[[ AVAILABLE RECORDS open ]]
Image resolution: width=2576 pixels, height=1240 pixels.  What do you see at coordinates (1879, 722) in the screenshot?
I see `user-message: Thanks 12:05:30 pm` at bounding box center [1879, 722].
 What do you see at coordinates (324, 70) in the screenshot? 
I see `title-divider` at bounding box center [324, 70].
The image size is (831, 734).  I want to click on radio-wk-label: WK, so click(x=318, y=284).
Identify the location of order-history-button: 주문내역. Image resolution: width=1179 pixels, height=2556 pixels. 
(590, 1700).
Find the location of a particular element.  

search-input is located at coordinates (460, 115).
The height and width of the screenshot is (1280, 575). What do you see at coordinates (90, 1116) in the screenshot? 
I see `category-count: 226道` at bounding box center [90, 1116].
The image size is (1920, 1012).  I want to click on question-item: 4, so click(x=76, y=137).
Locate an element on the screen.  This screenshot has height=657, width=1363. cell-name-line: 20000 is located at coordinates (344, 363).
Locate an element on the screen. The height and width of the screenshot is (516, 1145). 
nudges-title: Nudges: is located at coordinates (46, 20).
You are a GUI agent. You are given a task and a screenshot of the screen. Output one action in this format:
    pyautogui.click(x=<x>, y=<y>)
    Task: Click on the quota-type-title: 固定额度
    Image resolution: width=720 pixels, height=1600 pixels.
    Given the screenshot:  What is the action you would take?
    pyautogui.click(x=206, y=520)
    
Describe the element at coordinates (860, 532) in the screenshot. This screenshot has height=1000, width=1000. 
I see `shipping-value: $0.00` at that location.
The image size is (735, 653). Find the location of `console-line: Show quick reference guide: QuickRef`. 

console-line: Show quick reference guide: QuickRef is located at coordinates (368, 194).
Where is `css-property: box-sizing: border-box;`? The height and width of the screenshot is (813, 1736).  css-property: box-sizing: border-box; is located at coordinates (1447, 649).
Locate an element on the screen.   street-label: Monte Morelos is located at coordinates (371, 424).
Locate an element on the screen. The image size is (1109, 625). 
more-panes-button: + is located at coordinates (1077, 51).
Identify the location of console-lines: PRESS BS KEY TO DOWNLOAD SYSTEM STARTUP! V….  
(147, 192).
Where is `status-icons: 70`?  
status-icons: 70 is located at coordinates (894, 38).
[[ AVAILABLE RECORDS closed ]]
▶ _YOUR TASK_: Print the part of the listing that opens with the line containing "The image size is (735, 653)." and continues through the end of the listing, reproducing each line unchanged.

▶ _TASK OUTPUT_:
The image size is (735, 653). Find the location of `console-line: Show quick reference guide: QuickRef`. 

console-line: Show quick reference guide: QuickRef is located at coordinates (368, 194).
Where is `css-property: box-sizing: border-box;`? The height and width of the screenshot is (813, 1736).  css-property: box-sizing: border-box; is located at coordinates (1447, 649).
Locate an element on the screen.   street-label: Monte Morelos is located at coordinates (371, 424).
Locate an element on the screen. The image size is (1109, 625). 
more-panes-button: + is located at coordinates (1077, 51).
Identify the location of console-lines: PRESS BS KEY TO DOWNLOAD SYSTEM STARTUP! V….  
(147, 192).
Where is `status-icons: 70`?  
status-icons: 70 is located at coordinates (894, 38).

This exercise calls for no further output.